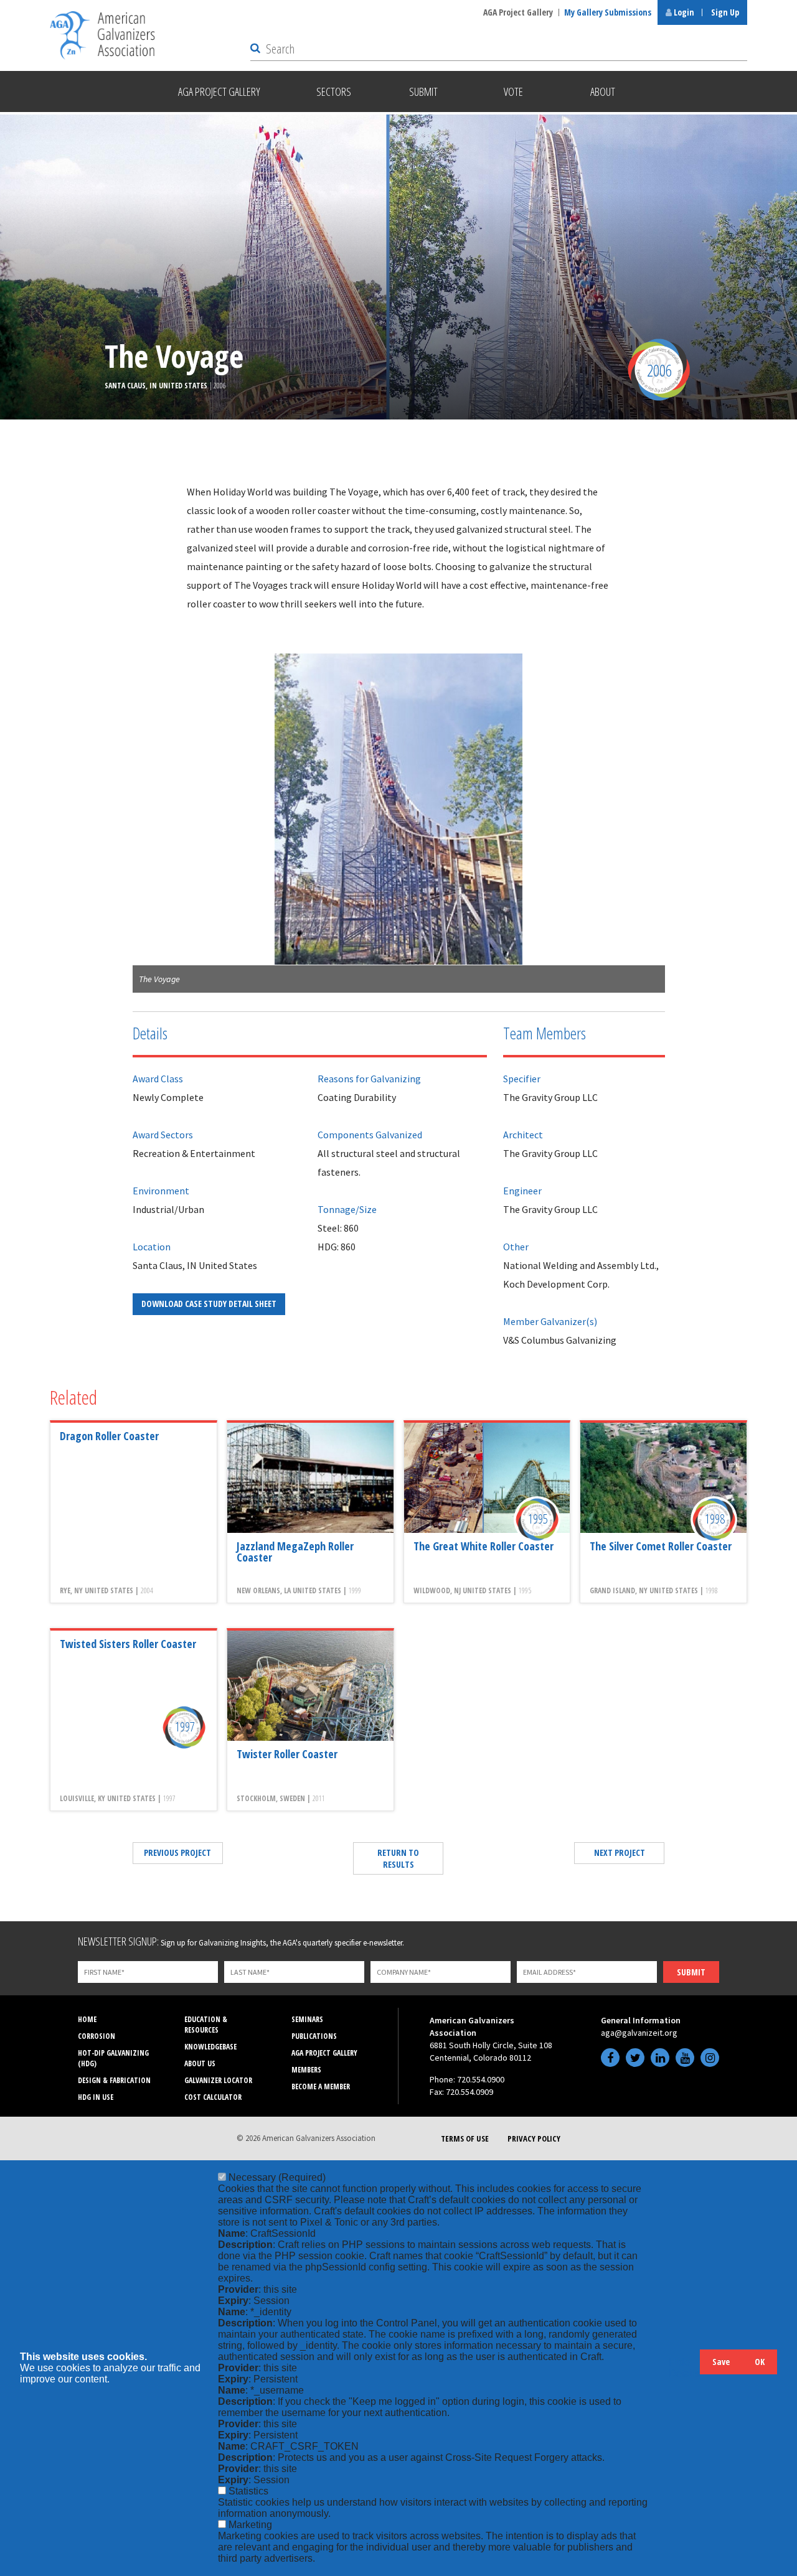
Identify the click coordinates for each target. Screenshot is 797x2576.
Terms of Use (465, 2138)
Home (87, 2019)
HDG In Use (95, 2097)
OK (760, 2362)
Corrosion (96, 2036)
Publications (314, 2036)
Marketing (250, 2524)
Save (721, 2362)
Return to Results (398, 1858)
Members (306, 2069)
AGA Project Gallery (518, 12)
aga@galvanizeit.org (639, 2032)
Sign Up (725, 12)
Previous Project (177, 1852)
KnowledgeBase (210, 2046)
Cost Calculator (213, 2097)
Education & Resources (205, 2024)
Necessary (277, 2177)
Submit (691, 1972)
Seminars (307, 2019)
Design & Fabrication (114, 2080)
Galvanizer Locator (218, 2080)
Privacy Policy (533, 2138)
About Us (199, 2063)
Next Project (619, 1852)
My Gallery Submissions (607, 12)
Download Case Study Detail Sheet (208, 1303)
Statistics (248, 2491)
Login (683, 12)
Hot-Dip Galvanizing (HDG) (113, 2058)
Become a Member (320, 2086)
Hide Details (684, 2368)
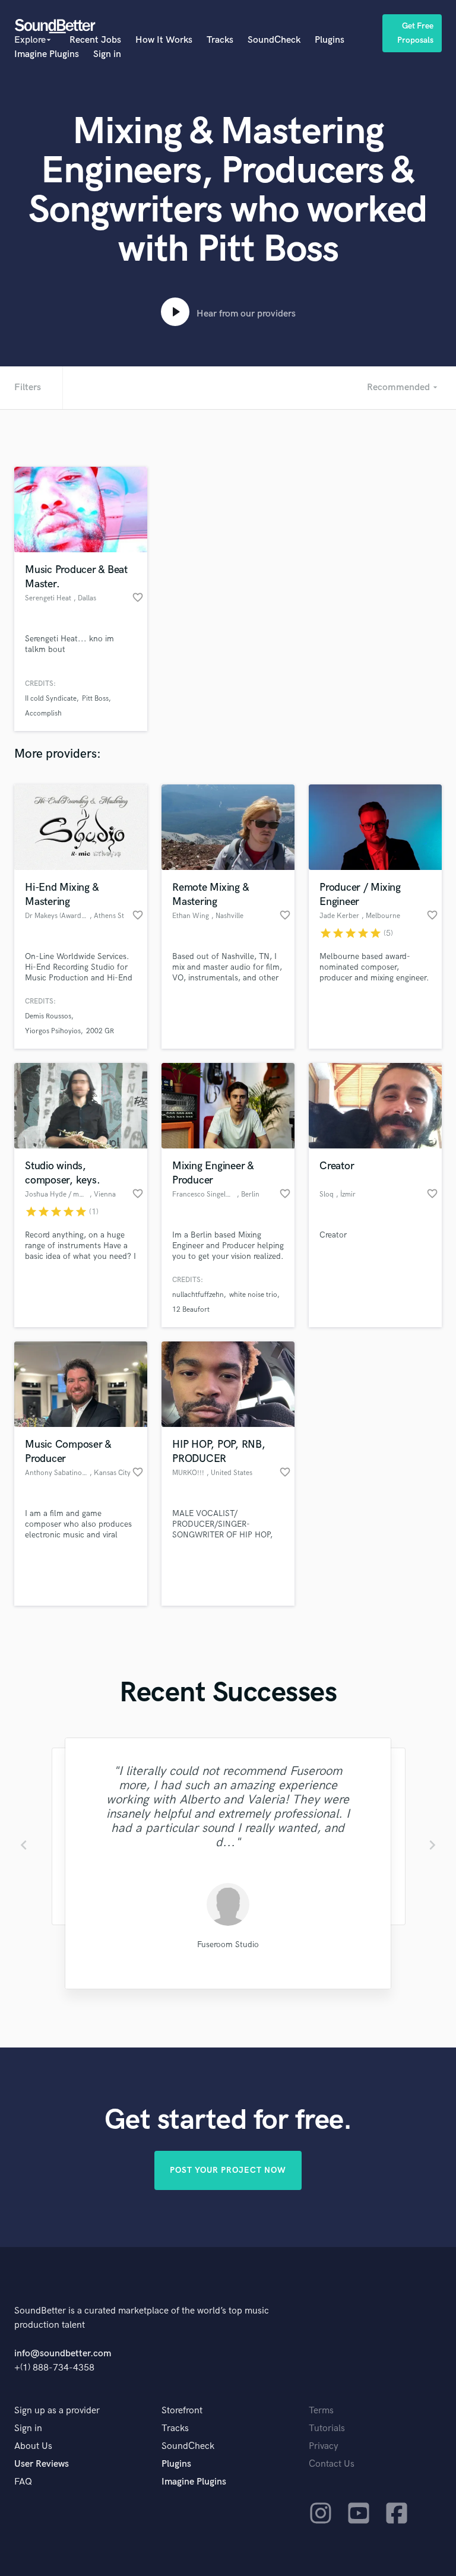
========
Give back every record above word for word; the pictures have no place in it.

Identify the click coordinates for each target. Screenshot is 797x2576.
Terms of Use (465, 2138)
Home (87, 2019)
HDG In Use (95, 2097)
OK (760, 2362)
Corrosion (96, 2036)
Publications (314, 2036)
Marketing (250, 2524)
Save (721, 2362)
Return to Results (398, 1858)
Members (306, 2069)
AGA Project Gallery (518, 12)
aga@galvanizeit.org (639, 2032)
Sign Up (725, 12)
Previous Project (177, 1852)
KnowledgeBase (210, 2046)
Cost Calculator (213, 2097)
Education & Resources (205, 2024)
Necessary (277, 2177)
Submit (691, 1972)
Seminars (307, 2019)
Design & Fabrication (114, 2080)
Galvanizer Locator (218, 2080)
Privacy Policy (533, 2138)
About Us (199, 2063)
Next Project (619, 1852)
My Gallery Submissions (607, 12)
Download Case Study Detail Sheet (208, 1303)
Statistics (248, 2491)
Login (683, 12)
Hot-Dip Galvanizing (HDG) (113, 2058)
Become a Member (320, 2086)
Hide Details (684, 2368)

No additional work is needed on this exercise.